Now, when she wakened in her little room, fourth piano, No. 36,
Babuino, she saw the strange, pretty things around her, and her mind went
off into pleasant wonder and conjecture, happy recollections of the day
before, and pleasant anticipations of the day to come. Latent in Ellinor
was her father's artistic temperament; everything new and strange was a
picture and a delight; the merest group in the street, a Roman facchino,
with his cloak draped over his shoulder, a girl going to market or
carrying her pitcher back from the fountain, everything and every person
that presented it or himself to her senses, gave them a delicious shock,
as if it were something strangely familiar from Pinelli, but unseen by
her mortal eyes before.

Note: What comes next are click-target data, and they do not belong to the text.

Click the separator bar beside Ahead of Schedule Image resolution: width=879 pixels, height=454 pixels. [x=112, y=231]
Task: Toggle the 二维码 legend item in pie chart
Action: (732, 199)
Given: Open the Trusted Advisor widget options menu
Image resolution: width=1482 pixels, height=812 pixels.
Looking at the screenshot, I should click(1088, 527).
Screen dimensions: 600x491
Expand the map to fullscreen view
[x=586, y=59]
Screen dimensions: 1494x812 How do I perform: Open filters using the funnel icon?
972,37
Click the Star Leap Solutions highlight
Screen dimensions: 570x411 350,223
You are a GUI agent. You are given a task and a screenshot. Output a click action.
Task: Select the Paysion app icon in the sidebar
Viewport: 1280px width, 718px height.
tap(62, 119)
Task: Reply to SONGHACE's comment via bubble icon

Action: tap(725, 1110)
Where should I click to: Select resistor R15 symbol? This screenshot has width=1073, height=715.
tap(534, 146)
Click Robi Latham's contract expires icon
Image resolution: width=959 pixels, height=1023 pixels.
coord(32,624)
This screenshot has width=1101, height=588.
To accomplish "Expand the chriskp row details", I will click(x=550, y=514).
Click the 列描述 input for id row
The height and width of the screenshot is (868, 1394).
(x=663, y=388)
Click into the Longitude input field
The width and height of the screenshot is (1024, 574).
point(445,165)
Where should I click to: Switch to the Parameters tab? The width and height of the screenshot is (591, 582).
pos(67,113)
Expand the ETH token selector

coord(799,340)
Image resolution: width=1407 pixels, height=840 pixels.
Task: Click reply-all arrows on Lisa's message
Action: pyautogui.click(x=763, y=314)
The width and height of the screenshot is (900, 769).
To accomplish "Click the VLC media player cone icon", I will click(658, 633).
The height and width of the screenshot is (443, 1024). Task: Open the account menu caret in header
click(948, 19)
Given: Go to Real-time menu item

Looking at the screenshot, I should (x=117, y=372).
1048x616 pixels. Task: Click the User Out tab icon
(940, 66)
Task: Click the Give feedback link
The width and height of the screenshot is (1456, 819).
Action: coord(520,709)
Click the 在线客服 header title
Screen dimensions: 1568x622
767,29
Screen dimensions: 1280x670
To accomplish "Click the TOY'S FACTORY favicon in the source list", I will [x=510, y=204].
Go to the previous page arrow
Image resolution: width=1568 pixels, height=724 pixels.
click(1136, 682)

She forgot her despondency, her ill-health
disappeared as if by magic; the Misses Forbes, who had taken the pensive,
drooping invalid as a companion out of kindness of heart, found
themselves amply rewarded by the sight of her amended health, and her
keen enjoyment of everything, and the half-quaint, half naive expressions
of her pleasure.
So March came round; Lent was late that year. The great nosegays of
violets and camellias were for sale at the corner of the Condotti, and
the revellers had no difficulty in procuring much rarer flowers for the
belles of the Corso. The embassies had their balconies; the attaches of
the Russian Embassy threw their light and lovely presents at every pretty
girl, or suspicion of a pretty girl, who passed slowly in her carriage,
covered over with her white domino, and holding her wire mask as a
protection to her face from the showers of lime confetti, which otherwise
would have been enough to blind her; Mrs.